2.5 Recrystallization experiments of the host compounds from binary guest mixtures in varying proportions

The selectivity behaviour of each host compound was also assessed in binary guest mixtures where the concentration of each guest component present was varied. The guest molar ratios thus employed approximated 80 : 20, 60 : 40, 50 : 50, 40 : 60 and 20 : 80 for guests A (G_A) and B (G_B), respectively. Thus, after mixing the solvents in these proportions, each host compound (0.05 g) was dissolved in the resultant solution (the combined guest amount remained 7 mmol), and the vials treated in the same manner as in the equimolar experiments. Both phases were analysed by GC-MS, the solution (X) as well as the crystals emanating from the solution (Z). Therefore, these analyses provided the G_A : G_B ratios in each of the phases, and a plot of Z for G_A (or G_B) against X for G_A (or G_B) afforded selectivity profiles which depict the selectivity behaviour of the host compound in such varying conditions.²² The selectivity coefficient, K_GA : GB, obtained using the equation K_GA : GB = Z_GA/Z_GB × X_GB/X_GA, where X_GA + X_GB = 1, measures the host selectivity. Fig. S1a–c and S2a–f (ESI†) were the result of these plots, wherein have been inserted straight lines to demonstrate the behaviour of an unselective host compound (where K = 1) compared with the experimental data points.
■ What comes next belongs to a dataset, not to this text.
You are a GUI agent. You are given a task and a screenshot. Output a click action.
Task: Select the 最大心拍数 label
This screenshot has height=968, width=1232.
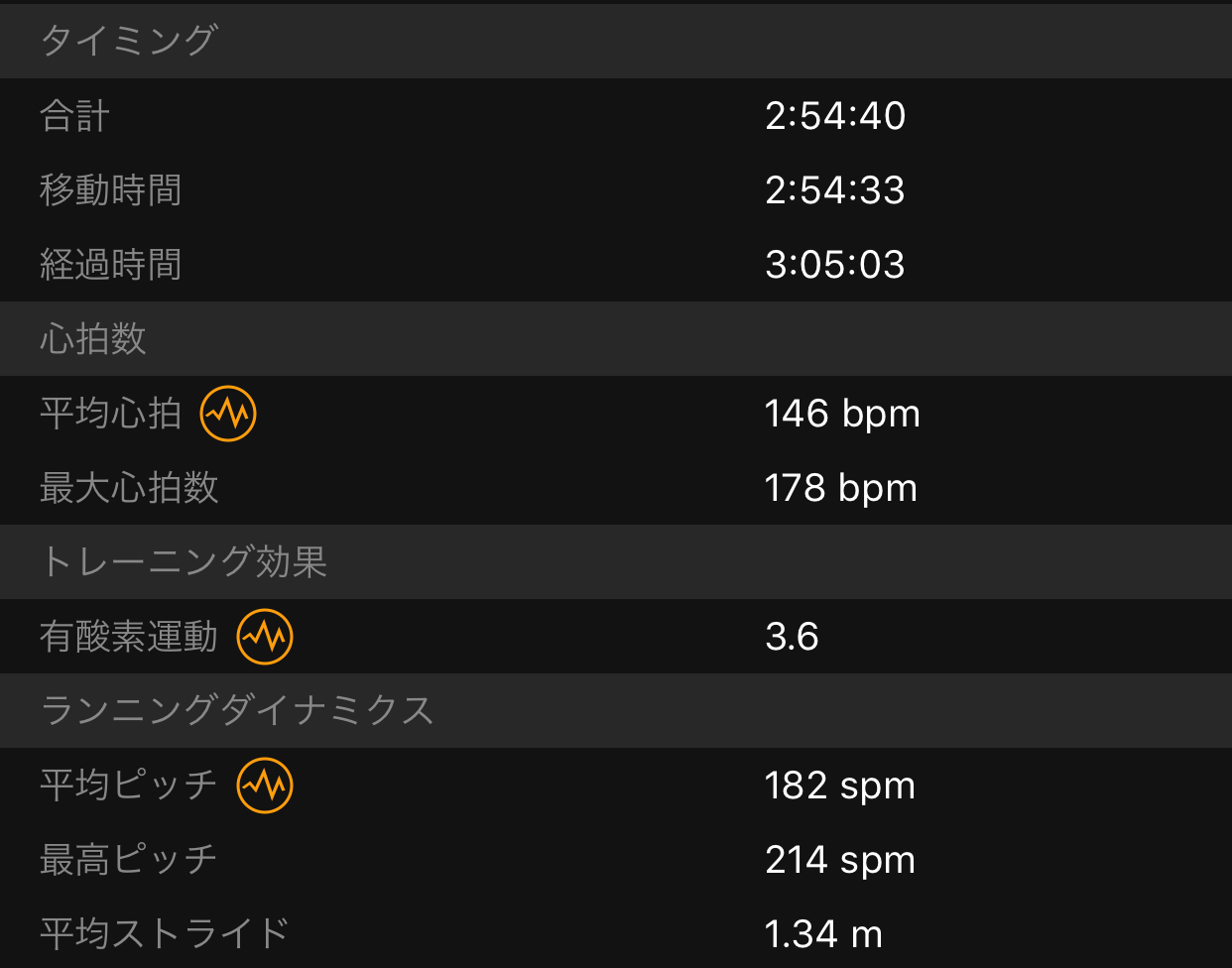pos(129,488)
2.6 Single crystal X-ray diffraction (SCXRD) analyses

SCXRD experiments were conducted at 200 or 296 K using a Bruker Kappa Apex II diffractometer with graphite-monochromated Mo Kα radiation (λ = 0.71073 Å). APEXII was used for data collection while SAINT was employed for cell refinement and data reduction.²³ SHELXT-2018/2²⁴ was utilized to solve the structures, and these were refined by means of least-squares procedures using SHELXL-2018/3²⁵ together with SHELXLE²⁶ as a graphical interface. All non-hydrogen atoms were refined anisotropically. Carbon-bound hydrogen atoms were added in idealised geometrical positions in a riding model. The hydrogen atoms of the hydroxyl groups were allowed to rotate with a fixed angle around the C–O bond to best fit the experimental electron density. Data were corrected for absorption effects using the numerical method implemented in SADABS.²³o-Xy and m-Xy in crystals of H2 were disordered and required the use of various constraints and restraints. The new crystallographic data for the five complexes produced in this work were deposited at the Cambridge Crystallographic Data Centre (CCDC), with CCDC numbers 2088997 (H1·o-Xy), 2088998 (H2·o-Xy), 2088999 (H2·m-Xy), 2089000 (H2·p-Xy) and 2089001 (H2·EB).

2.7 Thermal analyses

Successfully-formed complexes arising from recrystallization experiments of the host compounds from singular guest solvents were analysed by means of thermoanalytical experiments (these solids were recovered as usual and were not further manipulated). The thermal experiments were performed by means of a TA SDT Q600 Module system while resultant data were analysed using TA Universal Analysis 2000 software. Samples were placed in open platinum pans, and an empty pan functioned as the reference. The purge gas was high purity nitrogen. Samples were heated from approximately 40 to 400 °C, and the heating rate was 10 °C min⁻¹. Dependent on instrument availability, some of these analyses were performed using a Perkin Elmer STA6000 simultaneous thermal analyser and analysed using Perkin Elmer Pyris 13 thermal analysis software. In this instance, an empty ceramic pan was used for both the reference and then the sample run.

3. Results and discussion

3.1 Recrystallization experiments of the host compounds from singular solvents

The ¹H-NMR results obtained after isolating and analysing the crystals emanating from the recrystallization experiments of H1 and H2 from each of the xylenes and EB are summarized in Table 1. Interestingly, H1 was significantly more selective in its behaviour compared with H2, enclathrating only o-Xy; in experiments with m-Xy, p-Xy and EB, only apohost host H1 crystallized from the solutions. The p-chloro host derivative H2, on the other hand, formed complexes with each of the four isomers. In all successful complexation experiments, the preferred H : G ratio remained 1 : 1.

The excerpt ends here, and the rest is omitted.